**Assignment**
Check each line of the material below for "give", then copy the ones that contain it.
+ + + + + + +
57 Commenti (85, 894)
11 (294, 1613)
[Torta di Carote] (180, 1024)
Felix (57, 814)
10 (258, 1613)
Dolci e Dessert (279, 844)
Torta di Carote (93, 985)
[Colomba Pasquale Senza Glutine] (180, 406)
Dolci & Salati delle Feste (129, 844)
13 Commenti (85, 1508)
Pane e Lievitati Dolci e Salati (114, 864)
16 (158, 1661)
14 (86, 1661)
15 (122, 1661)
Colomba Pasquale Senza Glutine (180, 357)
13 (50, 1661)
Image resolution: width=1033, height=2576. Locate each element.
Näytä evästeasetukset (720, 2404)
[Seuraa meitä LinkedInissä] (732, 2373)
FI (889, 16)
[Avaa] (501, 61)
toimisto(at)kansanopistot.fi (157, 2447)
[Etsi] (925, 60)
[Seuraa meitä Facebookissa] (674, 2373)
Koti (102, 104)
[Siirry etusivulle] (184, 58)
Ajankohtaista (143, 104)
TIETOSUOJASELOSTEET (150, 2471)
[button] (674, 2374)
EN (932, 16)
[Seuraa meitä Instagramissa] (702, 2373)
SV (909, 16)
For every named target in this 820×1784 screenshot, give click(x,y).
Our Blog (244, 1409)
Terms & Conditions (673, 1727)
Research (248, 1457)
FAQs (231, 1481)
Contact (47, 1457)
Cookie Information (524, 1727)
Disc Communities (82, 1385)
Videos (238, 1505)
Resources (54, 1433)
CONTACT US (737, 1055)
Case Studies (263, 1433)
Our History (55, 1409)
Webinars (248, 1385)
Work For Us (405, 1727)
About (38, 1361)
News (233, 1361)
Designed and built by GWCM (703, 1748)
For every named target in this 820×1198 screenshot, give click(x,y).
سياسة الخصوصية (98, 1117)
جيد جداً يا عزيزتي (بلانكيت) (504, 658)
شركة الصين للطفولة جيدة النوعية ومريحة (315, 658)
+ + + + + + +
**Task result**
For every named target in this 820×1784 screenshot, give click(x,y).
For every named target in this 820×1198 screenshot, give click(x,y).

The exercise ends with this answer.